Dalam risalah yang singkat ini, saya akan berargumen bahwa Pancasila
tidak bisa digunakan sebagai jembatan untuk menuju sosialisme, bahwa
Bung Karno-isme atau Marhaenisme bukanlah Sosialisme atau Marxisme ala
Indonesia.
Pancasila lahir dari revolusi nasional Indonesia, yakni perjuangan
kemerdekaan Indonesia. Lebih tepatnya revolusi itu adalah revolusi
borjuis demokratik. Revolusi borjuis demokratik adalah suatu revo-lusi
yang tujuan utamanya adalah pembentukan negara bangsa yang mandiri dan
demokratis. Di Eropa, Revolusi Prancis 1789 adalah satu contoh revolusi
borjuis demokratik pa-ling megah di muka bumi. Revolusi ini
menghancurkan feodalisme dan menegakkan Republik Prancis yang
demokratik. Gagasan-gagasan dari Revolusi Prancis sejak itu telah
menjadi ilham bagi semua pejuang demokrasi.
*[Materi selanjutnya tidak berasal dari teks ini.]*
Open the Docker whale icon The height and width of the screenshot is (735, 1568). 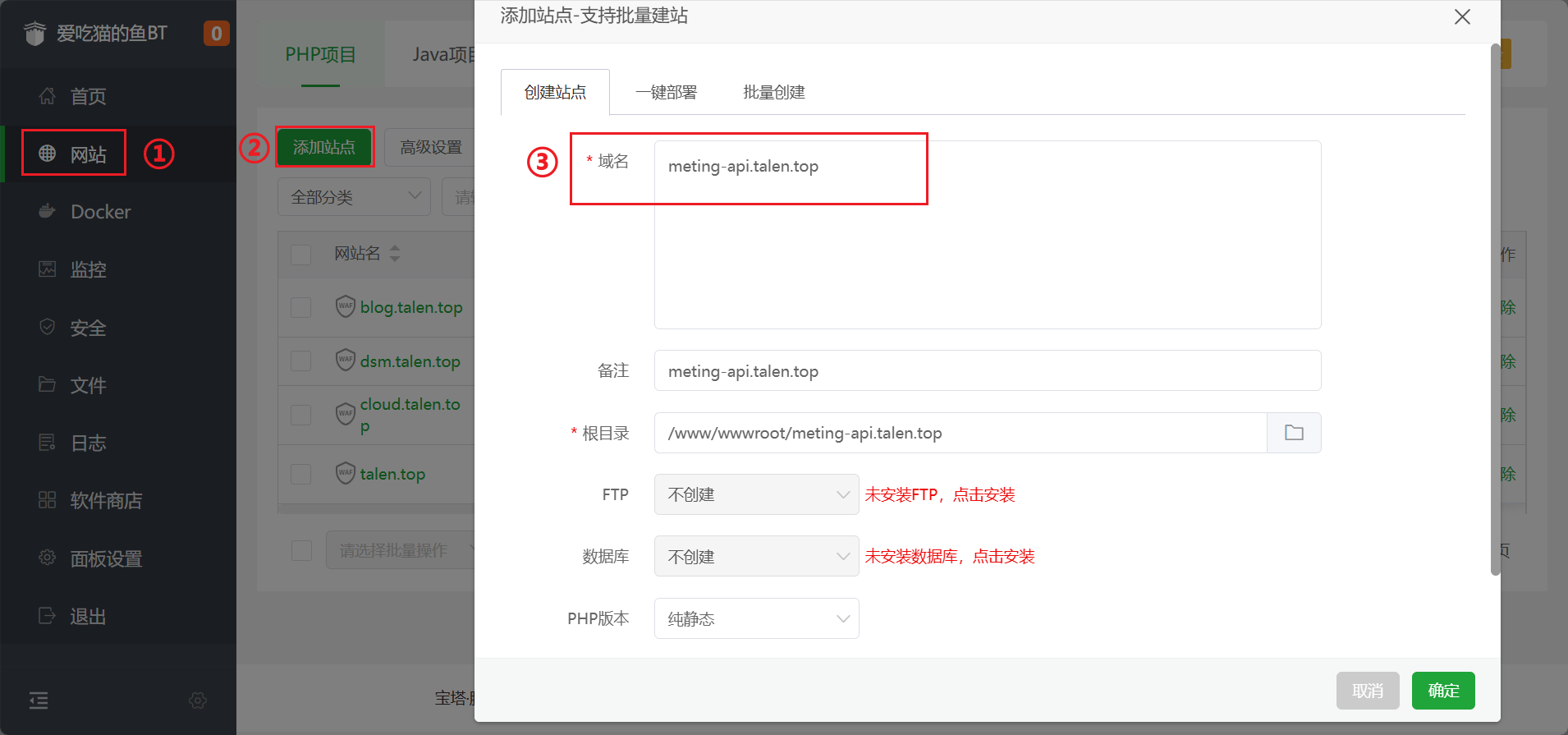point(48,212)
Di dalam Pancasila terkandung nilai-nilai revolusi borjuis
demokratik, yang dari sejarah Revolusi Prancis bisa disarikan menjadi Liberté, égalité, et fraternité
(Kebebasan, Kesetaraan, dan Persaudaraan). Kebebasan, yakni merdeka
dari penjajahan dan segala bentuk penindasan manusia atas manusia.
Kesetaraan, yakni keadilan sosial, kesetaraan di mata hukum, dan
kesetaraan hak. Persaudaraan, yakni persatuan di antara semua rakyat.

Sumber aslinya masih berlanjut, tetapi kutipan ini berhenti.